Assignment →
Where the word "column" appears in a line below, copy the whole line.

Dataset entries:
-.-.-
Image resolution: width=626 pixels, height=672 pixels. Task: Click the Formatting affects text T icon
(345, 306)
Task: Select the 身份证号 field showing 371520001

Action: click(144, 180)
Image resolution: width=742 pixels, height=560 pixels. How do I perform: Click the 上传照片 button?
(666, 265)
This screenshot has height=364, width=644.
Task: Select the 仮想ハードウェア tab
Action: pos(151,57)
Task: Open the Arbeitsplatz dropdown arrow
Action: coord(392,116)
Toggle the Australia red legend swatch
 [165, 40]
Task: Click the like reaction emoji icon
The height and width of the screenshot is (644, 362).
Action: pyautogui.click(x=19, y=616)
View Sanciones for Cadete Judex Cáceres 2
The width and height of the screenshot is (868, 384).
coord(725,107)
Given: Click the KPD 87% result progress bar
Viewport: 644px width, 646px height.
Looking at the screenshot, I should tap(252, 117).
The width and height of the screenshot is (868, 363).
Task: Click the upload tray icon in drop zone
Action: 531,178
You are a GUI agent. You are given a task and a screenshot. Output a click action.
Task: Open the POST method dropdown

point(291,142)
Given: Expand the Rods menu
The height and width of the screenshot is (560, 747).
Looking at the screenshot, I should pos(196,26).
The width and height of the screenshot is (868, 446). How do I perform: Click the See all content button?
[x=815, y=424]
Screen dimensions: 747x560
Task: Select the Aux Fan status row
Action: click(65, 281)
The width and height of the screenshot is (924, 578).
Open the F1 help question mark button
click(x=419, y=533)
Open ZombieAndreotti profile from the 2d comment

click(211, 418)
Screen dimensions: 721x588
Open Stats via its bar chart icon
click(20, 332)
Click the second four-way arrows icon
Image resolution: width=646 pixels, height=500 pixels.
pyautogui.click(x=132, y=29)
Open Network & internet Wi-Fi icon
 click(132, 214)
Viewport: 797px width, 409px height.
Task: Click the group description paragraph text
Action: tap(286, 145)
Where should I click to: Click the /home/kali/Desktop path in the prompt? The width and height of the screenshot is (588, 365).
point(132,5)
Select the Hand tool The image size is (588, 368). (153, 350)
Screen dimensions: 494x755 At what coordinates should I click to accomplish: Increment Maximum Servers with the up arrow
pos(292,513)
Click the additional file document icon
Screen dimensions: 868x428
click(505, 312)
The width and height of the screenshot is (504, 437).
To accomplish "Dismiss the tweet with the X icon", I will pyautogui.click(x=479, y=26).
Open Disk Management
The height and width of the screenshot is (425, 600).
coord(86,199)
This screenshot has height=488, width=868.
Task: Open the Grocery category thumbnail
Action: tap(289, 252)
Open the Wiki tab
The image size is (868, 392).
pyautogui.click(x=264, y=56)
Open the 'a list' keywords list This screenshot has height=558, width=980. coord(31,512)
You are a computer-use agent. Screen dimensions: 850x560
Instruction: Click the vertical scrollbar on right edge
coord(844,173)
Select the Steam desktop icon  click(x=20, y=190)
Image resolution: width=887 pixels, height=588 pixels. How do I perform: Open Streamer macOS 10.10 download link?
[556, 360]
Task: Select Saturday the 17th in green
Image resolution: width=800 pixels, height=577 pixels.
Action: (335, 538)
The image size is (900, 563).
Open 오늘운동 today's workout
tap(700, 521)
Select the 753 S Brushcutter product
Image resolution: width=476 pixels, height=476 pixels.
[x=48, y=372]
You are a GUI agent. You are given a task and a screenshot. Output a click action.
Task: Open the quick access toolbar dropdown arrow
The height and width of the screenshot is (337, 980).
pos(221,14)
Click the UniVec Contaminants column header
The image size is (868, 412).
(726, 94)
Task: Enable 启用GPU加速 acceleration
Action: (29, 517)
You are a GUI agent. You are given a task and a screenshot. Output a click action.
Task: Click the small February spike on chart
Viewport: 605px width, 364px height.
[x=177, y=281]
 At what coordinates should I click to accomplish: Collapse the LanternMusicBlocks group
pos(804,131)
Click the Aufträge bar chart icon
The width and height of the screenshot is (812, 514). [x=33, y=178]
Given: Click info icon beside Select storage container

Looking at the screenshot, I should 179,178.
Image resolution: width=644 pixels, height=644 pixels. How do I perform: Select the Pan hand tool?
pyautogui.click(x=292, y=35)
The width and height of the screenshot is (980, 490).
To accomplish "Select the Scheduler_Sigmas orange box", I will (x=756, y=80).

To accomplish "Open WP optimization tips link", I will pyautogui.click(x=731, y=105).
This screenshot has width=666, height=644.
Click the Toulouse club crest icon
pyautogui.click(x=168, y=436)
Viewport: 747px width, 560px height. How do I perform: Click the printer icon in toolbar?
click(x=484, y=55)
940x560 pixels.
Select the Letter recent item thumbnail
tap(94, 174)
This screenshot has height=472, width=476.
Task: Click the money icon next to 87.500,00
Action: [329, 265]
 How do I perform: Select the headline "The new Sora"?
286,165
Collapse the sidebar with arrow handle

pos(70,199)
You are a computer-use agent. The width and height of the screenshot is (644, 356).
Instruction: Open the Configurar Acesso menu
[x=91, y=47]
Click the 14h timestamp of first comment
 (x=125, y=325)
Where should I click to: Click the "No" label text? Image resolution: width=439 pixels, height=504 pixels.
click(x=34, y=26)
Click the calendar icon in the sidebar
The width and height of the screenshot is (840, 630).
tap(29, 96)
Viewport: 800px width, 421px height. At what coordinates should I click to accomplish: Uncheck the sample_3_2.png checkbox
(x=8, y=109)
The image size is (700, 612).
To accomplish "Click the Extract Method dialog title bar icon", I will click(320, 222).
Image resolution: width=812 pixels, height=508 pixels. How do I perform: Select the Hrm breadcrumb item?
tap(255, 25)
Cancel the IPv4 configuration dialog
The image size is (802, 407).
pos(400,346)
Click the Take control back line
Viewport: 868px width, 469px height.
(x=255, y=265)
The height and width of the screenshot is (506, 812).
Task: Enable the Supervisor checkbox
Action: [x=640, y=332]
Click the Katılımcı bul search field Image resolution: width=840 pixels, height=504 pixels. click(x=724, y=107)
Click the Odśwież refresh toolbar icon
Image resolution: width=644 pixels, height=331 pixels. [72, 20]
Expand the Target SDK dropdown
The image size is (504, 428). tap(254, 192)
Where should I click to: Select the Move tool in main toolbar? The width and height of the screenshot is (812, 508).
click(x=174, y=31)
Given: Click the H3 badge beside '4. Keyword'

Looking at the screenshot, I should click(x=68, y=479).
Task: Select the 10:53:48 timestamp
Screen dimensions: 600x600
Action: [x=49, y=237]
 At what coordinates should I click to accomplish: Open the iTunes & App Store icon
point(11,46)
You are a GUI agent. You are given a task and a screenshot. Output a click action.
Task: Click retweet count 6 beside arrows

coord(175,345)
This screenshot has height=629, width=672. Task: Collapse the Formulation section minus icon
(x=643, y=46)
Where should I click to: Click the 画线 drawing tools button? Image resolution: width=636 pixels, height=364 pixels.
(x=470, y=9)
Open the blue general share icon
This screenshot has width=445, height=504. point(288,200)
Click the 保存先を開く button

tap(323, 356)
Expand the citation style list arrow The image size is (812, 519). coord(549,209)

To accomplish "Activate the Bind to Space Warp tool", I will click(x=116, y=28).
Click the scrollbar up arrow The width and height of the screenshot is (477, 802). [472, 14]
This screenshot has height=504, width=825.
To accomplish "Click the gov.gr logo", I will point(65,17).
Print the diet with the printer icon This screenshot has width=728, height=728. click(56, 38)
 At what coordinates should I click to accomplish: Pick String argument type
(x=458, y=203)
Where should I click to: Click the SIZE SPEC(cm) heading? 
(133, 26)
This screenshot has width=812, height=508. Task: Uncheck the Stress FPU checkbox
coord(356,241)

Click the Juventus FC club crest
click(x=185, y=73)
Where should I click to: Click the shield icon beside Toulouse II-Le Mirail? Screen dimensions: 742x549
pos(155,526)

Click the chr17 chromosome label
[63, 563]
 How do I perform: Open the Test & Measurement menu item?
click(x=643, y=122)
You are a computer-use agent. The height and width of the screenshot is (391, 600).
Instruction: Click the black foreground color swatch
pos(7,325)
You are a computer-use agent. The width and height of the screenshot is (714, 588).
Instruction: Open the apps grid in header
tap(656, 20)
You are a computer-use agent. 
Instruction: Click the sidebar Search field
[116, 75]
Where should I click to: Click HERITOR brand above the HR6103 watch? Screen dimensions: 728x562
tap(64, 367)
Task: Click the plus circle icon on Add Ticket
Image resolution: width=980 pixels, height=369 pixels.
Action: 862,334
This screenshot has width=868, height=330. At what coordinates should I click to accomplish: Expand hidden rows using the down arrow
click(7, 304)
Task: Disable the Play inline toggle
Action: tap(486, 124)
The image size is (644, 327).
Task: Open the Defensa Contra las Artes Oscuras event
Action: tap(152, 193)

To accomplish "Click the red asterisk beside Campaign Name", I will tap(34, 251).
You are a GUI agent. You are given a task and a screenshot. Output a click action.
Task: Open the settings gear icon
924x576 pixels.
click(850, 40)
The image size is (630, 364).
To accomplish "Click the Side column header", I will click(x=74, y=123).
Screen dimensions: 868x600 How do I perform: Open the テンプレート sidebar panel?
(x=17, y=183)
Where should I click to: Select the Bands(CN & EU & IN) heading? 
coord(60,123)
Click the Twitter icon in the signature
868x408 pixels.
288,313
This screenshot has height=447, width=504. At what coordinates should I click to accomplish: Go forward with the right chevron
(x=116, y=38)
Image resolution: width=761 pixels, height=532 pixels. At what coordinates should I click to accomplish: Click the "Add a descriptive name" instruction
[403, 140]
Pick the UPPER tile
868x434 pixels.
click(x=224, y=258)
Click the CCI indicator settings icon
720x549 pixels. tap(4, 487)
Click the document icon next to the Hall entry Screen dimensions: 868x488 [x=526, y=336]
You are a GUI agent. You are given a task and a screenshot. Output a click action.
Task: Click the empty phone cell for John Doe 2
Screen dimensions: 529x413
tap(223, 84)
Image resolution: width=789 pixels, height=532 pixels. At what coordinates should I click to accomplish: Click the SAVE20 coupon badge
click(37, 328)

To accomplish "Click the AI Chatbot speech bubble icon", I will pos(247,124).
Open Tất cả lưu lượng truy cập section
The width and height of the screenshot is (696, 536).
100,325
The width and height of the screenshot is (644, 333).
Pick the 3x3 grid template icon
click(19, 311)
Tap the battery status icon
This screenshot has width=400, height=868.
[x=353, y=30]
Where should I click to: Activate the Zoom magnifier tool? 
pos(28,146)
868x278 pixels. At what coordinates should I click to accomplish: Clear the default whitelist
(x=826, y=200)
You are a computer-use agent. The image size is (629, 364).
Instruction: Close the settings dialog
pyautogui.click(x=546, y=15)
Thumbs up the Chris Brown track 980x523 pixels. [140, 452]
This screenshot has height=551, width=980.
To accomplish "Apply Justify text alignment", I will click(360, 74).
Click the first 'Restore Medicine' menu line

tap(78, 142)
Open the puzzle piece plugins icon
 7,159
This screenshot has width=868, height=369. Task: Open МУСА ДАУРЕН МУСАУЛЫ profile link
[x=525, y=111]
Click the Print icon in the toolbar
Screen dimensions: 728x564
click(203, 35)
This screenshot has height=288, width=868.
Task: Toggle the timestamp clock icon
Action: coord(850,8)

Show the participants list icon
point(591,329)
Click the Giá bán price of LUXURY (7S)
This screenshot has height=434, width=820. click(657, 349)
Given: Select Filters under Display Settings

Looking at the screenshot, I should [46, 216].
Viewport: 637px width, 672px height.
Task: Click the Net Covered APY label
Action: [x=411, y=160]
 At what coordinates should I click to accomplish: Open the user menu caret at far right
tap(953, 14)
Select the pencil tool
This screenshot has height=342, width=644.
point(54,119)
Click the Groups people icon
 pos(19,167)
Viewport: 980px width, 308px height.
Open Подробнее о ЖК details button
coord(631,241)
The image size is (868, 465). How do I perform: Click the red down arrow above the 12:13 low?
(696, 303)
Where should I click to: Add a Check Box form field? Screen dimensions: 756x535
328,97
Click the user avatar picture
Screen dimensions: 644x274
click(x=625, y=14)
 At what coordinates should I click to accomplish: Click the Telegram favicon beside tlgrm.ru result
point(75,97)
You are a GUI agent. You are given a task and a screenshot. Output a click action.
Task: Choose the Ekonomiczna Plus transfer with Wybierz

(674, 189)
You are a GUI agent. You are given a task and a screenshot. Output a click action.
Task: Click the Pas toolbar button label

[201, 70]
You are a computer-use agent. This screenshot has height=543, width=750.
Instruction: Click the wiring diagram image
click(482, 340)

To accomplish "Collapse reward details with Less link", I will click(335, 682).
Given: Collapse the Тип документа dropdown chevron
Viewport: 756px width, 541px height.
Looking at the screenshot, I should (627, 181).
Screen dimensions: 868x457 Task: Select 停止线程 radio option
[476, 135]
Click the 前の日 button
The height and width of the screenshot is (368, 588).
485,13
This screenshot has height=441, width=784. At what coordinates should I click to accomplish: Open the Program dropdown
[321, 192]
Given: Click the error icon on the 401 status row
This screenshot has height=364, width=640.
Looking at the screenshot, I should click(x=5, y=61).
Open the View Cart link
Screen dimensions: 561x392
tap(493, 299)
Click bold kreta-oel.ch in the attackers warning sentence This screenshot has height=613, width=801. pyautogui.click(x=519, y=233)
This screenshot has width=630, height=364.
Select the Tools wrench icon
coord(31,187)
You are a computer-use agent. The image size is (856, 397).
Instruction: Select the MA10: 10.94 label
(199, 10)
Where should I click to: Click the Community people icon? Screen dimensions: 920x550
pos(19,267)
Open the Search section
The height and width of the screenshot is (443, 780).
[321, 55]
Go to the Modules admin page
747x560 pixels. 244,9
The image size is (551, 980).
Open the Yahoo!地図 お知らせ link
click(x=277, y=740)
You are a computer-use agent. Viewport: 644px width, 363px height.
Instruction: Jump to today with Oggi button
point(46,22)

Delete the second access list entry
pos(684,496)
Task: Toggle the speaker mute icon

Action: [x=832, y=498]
-.-.-
Written response →
Click the UniVec Contaminants column header
To accomplish "Click the Side column header", I will click(x=74, y=123).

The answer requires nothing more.